Stored records
※

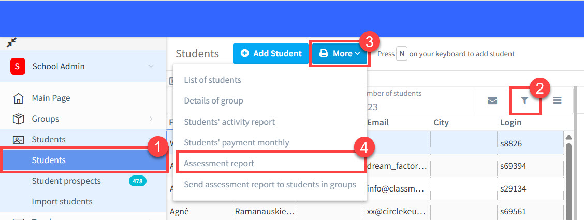Open the hamburger list menu icon

point(557,100)
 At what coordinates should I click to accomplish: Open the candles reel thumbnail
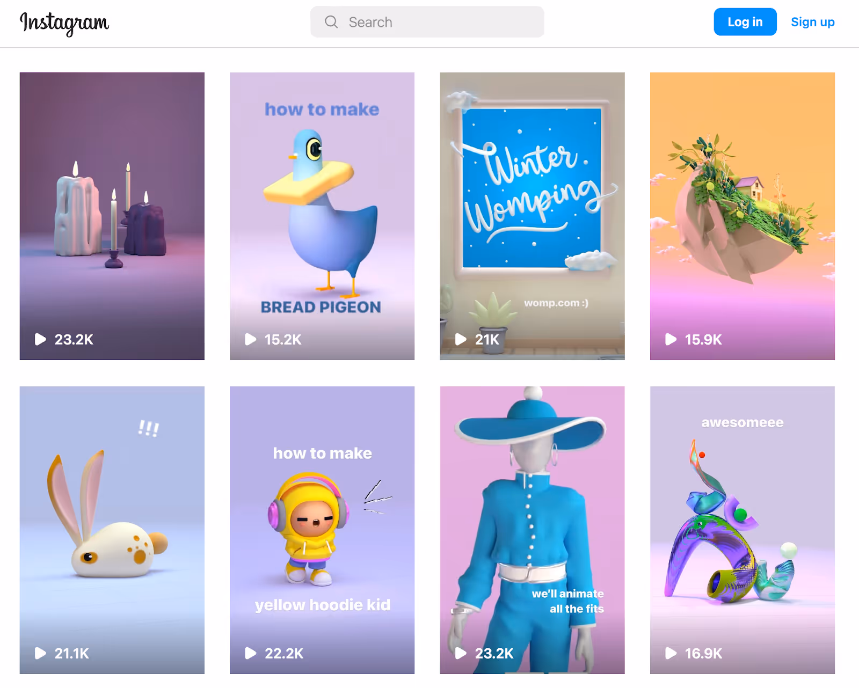(112, 216)
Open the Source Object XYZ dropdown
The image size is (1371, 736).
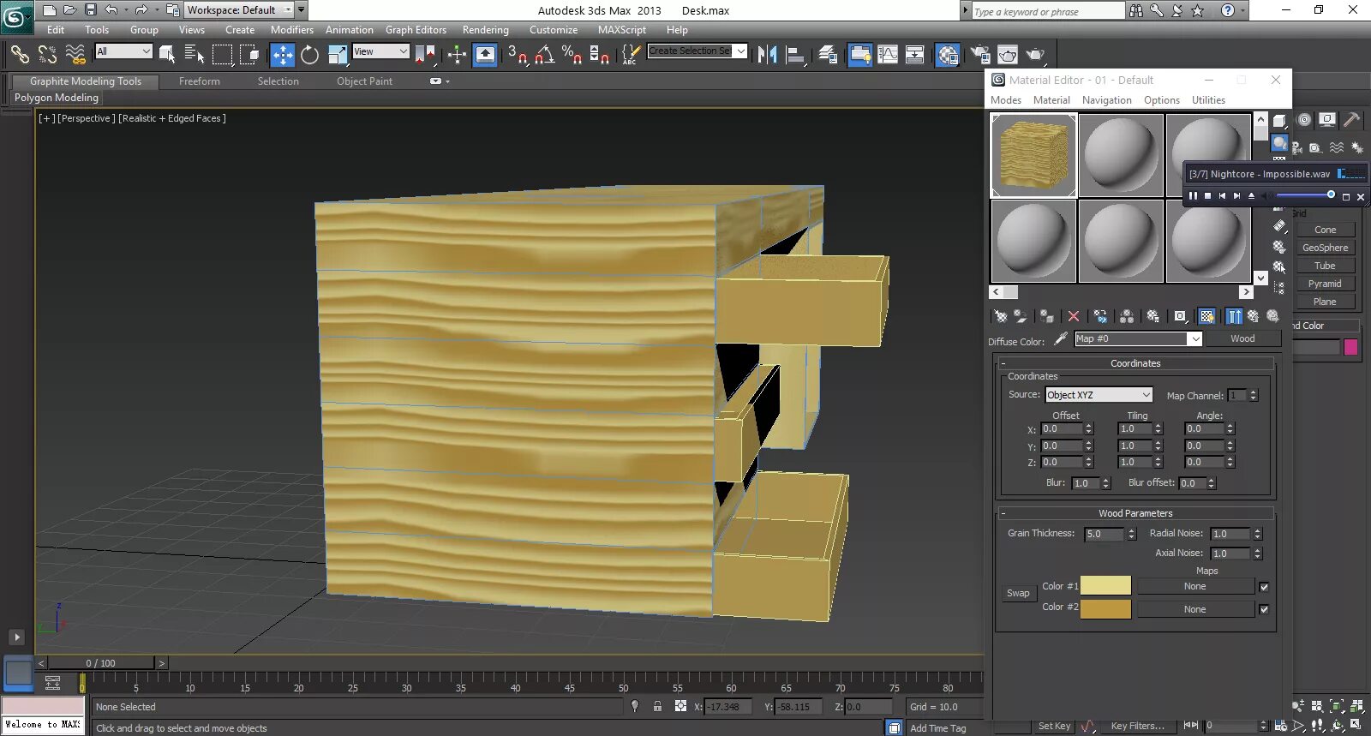click(1099, 395)
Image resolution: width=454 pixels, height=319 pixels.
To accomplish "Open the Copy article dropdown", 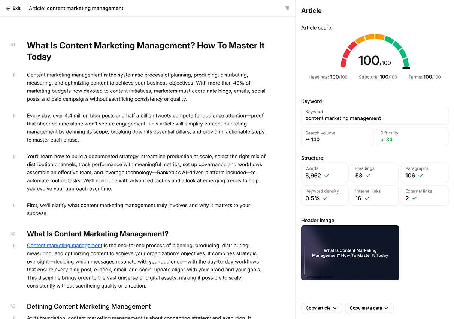I will pos(321,308).
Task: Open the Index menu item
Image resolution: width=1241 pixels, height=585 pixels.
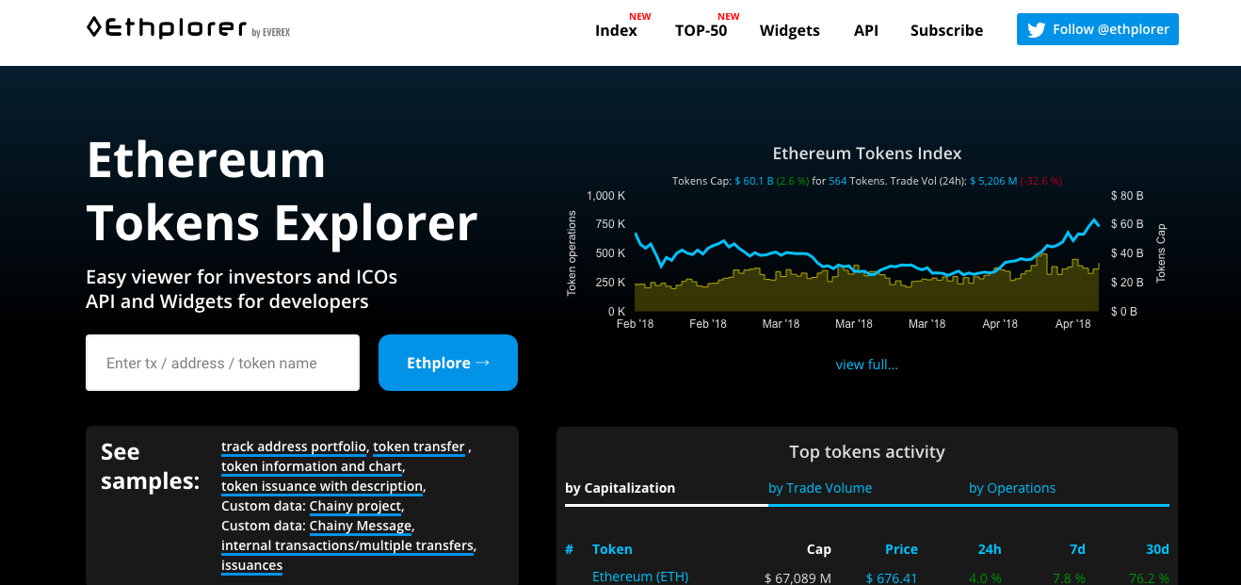Action: click(x=616, y=30)
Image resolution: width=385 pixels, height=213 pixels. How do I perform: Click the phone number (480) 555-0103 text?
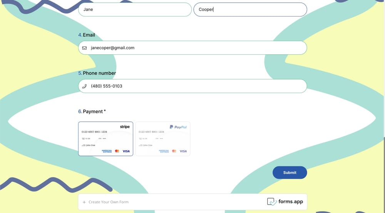click(x=107, y=86)
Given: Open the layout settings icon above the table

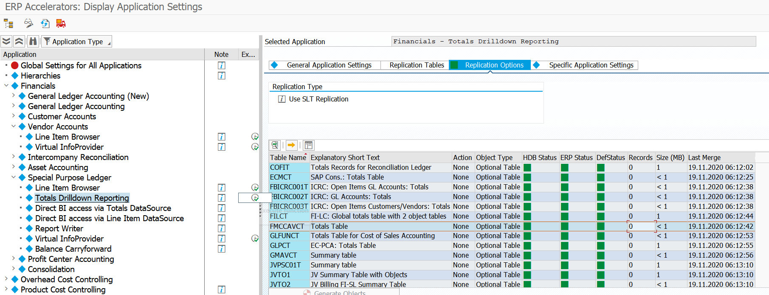Looking at the screenshot, I should [x=309, y=145].
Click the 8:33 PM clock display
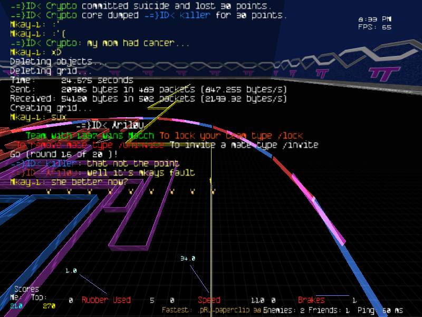 [x=375, y=19]
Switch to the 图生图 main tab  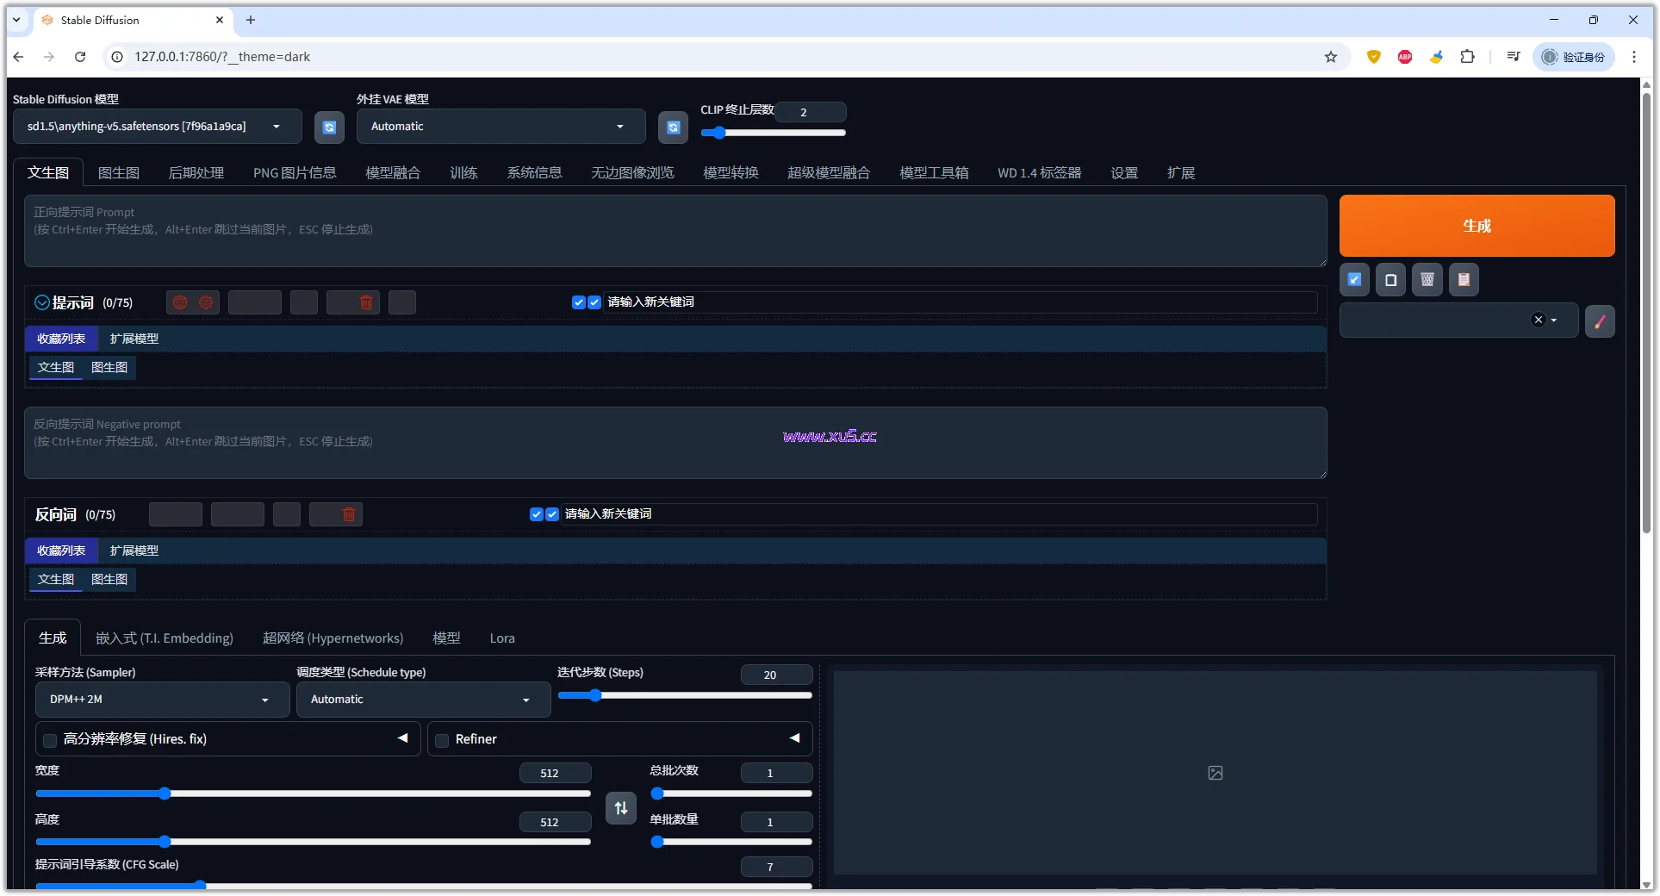[x=118, y=173]
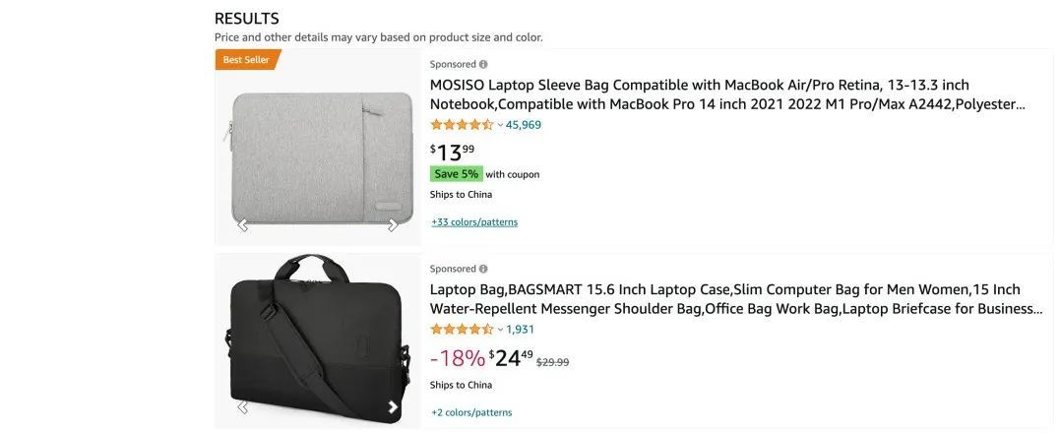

※

• **About this task**: Once the line with "At what coordinates" is found above, transcribe each line from it through the line with "Image resolution: width=454", exactly, and omit the pictures.

• **Written answer**:
 At what coordinates should I click to accomplish: Open the candles reel thumbnail
(112, 216)
Open the Source Object XYZ dropdown
The image size is (1371, 736).
click(1099, 395)
Image resolution: width=454 pixels, height=319 pixels.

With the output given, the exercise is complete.